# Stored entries

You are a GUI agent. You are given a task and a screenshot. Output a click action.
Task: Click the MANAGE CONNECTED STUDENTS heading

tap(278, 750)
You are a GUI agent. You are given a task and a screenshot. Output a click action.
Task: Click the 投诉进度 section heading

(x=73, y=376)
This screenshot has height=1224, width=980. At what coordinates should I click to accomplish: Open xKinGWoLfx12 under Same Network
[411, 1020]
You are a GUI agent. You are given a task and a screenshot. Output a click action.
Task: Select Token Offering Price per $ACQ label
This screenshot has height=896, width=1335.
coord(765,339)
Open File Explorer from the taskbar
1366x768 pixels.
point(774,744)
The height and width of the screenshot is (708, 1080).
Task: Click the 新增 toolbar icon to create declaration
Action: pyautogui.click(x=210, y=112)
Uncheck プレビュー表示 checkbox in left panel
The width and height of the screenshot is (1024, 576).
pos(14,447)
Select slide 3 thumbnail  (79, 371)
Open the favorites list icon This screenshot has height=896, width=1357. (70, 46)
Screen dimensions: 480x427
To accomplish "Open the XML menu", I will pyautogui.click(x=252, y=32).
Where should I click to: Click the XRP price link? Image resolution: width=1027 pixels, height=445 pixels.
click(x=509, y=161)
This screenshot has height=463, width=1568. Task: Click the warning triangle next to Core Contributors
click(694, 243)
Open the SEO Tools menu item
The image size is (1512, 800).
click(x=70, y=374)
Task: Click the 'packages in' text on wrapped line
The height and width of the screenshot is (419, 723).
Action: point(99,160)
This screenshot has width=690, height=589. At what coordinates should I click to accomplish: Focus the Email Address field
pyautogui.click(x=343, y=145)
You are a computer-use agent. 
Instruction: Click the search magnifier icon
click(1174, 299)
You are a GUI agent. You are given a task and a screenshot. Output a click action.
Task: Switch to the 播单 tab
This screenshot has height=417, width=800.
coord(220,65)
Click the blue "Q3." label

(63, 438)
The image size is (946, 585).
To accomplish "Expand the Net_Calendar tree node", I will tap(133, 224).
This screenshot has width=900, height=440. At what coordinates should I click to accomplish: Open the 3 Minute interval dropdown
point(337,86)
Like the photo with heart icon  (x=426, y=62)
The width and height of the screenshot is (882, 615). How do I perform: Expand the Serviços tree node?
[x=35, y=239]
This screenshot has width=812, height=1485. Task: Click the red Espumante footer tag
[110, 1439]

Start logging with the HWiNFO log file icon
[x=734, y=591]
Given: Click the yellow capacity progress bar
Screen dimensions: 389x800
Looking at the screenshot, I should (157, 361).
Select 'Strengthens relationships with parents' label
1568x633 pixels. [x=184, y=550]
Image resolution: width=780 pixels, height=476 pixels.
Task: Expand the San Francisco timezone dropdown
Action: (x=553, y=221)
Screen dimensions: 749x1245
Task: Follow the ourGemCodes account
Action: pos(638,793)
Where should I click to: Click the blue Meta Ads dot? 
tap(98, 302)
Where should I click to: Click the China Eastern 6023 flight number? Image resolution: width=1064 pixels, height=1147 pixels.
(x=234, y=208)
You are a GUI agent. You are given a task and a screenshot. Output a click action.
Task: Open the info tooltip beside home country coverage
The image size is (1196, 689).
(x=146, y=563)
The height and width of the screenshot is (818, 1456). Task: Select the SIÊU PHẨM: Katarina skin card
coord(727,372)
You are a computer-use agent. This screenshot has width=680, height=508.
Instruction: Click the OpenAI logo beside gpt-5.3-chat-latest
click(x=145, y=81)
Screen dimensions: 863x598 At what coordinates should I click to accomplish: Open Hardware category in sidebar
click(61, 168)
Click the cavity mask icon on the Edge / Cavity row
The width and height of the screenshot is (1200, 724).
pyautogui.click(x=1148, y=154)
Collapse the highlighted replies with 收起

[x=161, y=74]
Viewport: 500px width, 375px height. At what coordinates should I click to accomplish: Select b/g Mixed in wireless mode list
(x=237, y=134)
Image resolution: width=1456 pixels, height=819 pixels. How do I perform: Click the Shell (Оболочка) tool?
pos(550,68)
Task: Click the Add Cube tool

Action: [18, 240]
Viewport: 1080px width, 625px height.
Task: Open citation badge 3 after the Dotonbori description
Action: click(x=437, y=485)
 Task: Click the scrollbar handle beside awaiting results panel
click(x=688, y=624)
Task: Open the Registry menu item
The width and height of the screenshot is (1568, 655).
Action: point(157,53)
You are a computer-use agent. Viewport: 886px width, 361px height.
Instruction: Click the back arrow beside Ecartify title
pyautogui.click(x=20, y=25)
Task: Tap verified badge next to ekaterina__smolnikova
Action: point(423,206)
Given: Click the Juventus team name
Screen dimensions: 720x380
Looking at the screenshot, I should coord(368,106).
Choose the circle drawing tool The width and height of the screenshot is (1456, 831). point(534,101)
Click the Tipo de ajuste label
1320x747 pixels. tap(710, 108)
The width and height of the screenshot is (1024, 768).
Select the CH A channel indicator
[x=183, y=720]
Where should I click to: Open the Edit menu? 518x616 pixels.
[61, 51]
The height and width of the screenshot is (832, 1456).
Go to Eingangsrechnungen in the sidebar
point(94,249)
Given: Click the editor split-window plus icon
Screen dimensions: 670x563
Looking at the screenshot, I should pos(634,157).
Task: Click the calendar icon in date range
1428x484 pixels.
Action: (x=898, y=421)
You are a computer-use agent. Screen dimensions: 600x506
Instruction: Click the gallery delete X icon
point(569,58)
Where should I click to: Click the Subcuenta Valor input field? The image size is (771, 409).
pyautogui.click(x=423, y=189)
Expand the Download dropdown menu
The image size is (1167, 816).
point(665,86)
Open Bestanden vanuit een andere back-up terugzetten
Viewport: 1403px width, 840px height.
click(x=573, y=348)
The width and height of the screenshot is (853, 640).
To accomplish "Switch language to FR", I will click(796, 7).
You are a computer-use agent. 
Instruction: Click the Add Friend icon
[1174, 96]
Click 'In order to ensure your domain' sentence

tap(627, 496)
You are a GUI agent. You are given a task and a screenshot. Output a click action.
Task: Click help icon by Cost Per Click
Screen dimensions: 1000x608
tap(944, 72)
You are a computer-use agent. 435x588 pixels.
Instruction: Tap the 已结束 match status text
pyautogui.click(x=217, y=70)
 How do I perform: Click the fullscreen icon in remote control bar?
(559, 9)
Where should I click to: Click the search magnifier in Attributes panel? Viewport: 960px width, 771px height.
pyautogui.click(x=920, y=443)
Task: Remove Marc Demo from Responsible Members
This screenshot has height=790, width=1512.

# EXERCISE PROMPT
The entries above are to be transcribed in full and without error.

# RESULT FOR THIS TASK
You are a GUI agent. You are given a task and a screenshot. Output a click action.
Task: Click the MANAGE CONNECTED STUDENTS heading

tap(278, 750)
You are a GUI agent. You are given a task and a screenshot. Output a click action.
Task: Click the 投诉进度 section heading

(x=73, y=376)
This screenshot has height=1224, width=980. At what coordinates should I click to accomplish: Open xKinGWoLfx12 under Same Network
[411, 1020]
You are a GUI agent. You are given a task and a screenshot. Output a click action.
Task: Select Token Offering Price per $ACQ label
This screenshot has height=896, width=1335.
coord(765,339)
Open File Explorer from the taskbar
1366x768 pixels.
point(774,744)
The height and width of the screenshot is (708, 1080).
Task: Click the 新增 toolbar icon to create declaration
Action: pyautogui.click(x=210, y=112)
Uncheck プレビュー表示 checkbox in left panel
The width and height of the screenshot is (1024, 576).
pos(14,447)
Select slide 3 thumbnail  (79, 371)
Open the favorites list icon This screenshot has height=896, width=1357. (70, 46)
Screen dimensions: 480x427
To accomplish "Open the XML menu", I will pyautogui.click(x=252, y=32).
Where should I click to: Click the XRP price link? Image resolution: width=1027 pixels, height=445 pixels.
click(x=509, y=161)
This screenshot has height=463, width=1568. Task: Click the warning triangle next to Core Contributors
click(694, 243)
Open the SEO Tools menu item
The image size is (1512, 800).
click(x=70, y=374)
Task: Click the 'packages in' text on wrapped line
The height and width of the screenshot is (419, 723).
Action: point(99,160)
This screenshot has width=690, height=589. At what coordinates should I click to accomplish: Focus the Email Address field
pyautogui.click(x=343, y=145)
You are a computer-use agent. 
Instruction: Click the search magnifier icon
click(1174, 299)
You are a GUI agent. You are given a task and a screenshot. Output a click action.
Task: Switch to the 播单 tab
This screenshot has height=417, width=800.
coord(220,65)
Click the blue "Q3." label

(63, 438)
The image size is (946, 585).
To accomplish "Expand the Net_Calendar tree node", I will tap(133, 224).
This screenshot has width=900, height=440. At what coordinates should I click to accomplish: Open the 3 Minute interval dropdown
point(337,86)
Like the photo with heart icon  (x=426, y=62)
The width and height of the screenshot is (882, 615). How do I perform: Expand the Serviços tree node?
[x=35, y=239]
This screenshot has width=812, height=1485. Task: Click the red Espumante footer tag
[110, 1439]

Start logging with the HWiNFO log file icon
[x=734, y=591]
Given: Click the yellow capacity progress bar
Screen dimensions: 389x800
Looking at the screenshot, I should (157, 361).
Select 'Strengthens relationships with parents' label
1568x633 pixels. [x=184, y=550]
Image resolution: width=780 pixels, height=476 pixels.
Task: Expand the San Francisco timezone dropdown
Action: (x=553, y=221)
Screen dimensions: 749x1245
Task: Follow the ourGemCodes account
Action: pos(638,793)
Where should I click to: Click the blue Meta Ads dot? 
tap(98, 302)
Where should I click to: Click the China Eastern 6023 flight number? Image resolution: width=1064 pixels, height=1147 pixels.
(x=234, y=208)
You are a GUI agent. You are given a task and a screenshot. Output a click action.
Task: Open the info tooltip beside home country coverage
The image size is (1196, 689).
(x=146, y=563)
The height and width of the screenshot is (818, 1456). Task: Select the SIÊU PHẨM: Katarina skin card
coord(727,372)
You are a computer-use agent. This screenshot has width=680, height=508.
Instruction: Click the OpenAI logo beside gpt-5.3-chat-latest
click(x=145, y=81)
Screen dimensions: 863x598 At what coordinates should I click to accomplish: Open Hardware category in sidebar
click(61, 168)
Click the cavity mask icon on the Edge / Cavity row
The width and height of the screenshot is (1200, 724).
pyautogui.click(x=1148, y=154)
Collapse the highlighted replies with 收起

[x=161, y=74]
Viewport: 500px width, 375px height. At what coordinates should I click to accomplish: Select b/g Mixed in wireless mode list
(x=237, y=134)
Image resolution: width=1456 pixels, height=819 pixels. How do I perform: Click the Shell (Оболочка) tool?
pos(550,68)
Task: Click the Add Cube tool

Action: [18, 240]
Viewport: 1080px width, 625px height.
Task: Open citation badge 3 after the Dotonbori description
Action: click(x=437, y=485)
 Task: Click the scrollbar handle beside awaiting results panel
click(x=688, y=624)
Task: Open the Registry menu item
The width and height of the screenshot is (1568, 655).
Action: point(157,53)
You are a computer-use agent. Viewport: 886px width, 361px height.
Instruction: Click the back arrow beside Ecartify title
pyautogui.click(x=20, y=25)
Task: Tap verified badge next to ekaterina__smolnikova
Action: point(423,206)
Given: Click the Juventus team name
Screen dimensions: 720x380
Looking at the screenshot, I should coord(368,106).
Choose the circle drawing tool The width and height of the screenshot is (1456, 831). point(534,101)
Click the Tipo de ajuste label
1320x747 pixels. tap(710, 108)
The width and height of the screenshot is (1024, 768).
Select the CH A channel indicator
[x=183, y=720]
Where should I click to: Open the Edit menu? 518x616 pixels.
[61, 51]
The height and width of the screenshot is (832, 1456).
Go to Eingangsrechnungen in the sidebar
point(94,249)
Given: Click the editor split-window plus icon
Screen dimensions: 670x563
Looking at the screenshot, I should pos(634,157).
Task: Click the calendar icon in date range
1428x484 pixels.
Action: (x=898, y=421)
You are a computer-use agent. Screen dimensions: 600x506
Instruction: Click the gallery delete X icon
point(569,58)
Where should I click to: Click the Subcuenta Valor input field? The image size is (771, 409).
pyautogui.click(x=423, y=189)
Expand the Download dropdown menu
The image size is (1167, 816).
point(665,86)
Open Bestanden vanuit een andere back-up terugzetten
Viewport: 1403px width, 840px height.
click(x=573, y=348)
The width and height of the screenshot is (853, 640).
To accomplish "Switch language to FR", I will click(796, 7).
You are a computer-use agent. 
Instruction: Click the Add Friend icon
[1174, 96]
Click 'In order to ensure your domain' sentence

tap(627, 496)
You are a GUI agent. You are given a task and a screenshot. Output a click action.
Task: Click help icon by Cost Per Click
Screen dimensions: 1000x608
tap(944, 72)
You are a computer-use agent. 435x588 pixels.
Instruction: Tap the 已结束 match status text
pyautogui.click(x=217, y=70)
 How do I perform: Click the fullscreen icon in remote control bar?
(559, 9)
Where should I click to: Click the search magnifier in Attributes panel? Viewport: 960px width, 771px height.
pyautogui.click(x=920, y=443)
Task: Remove Marc Demo from Responsible Members
This screenshot has height=790, width=1512.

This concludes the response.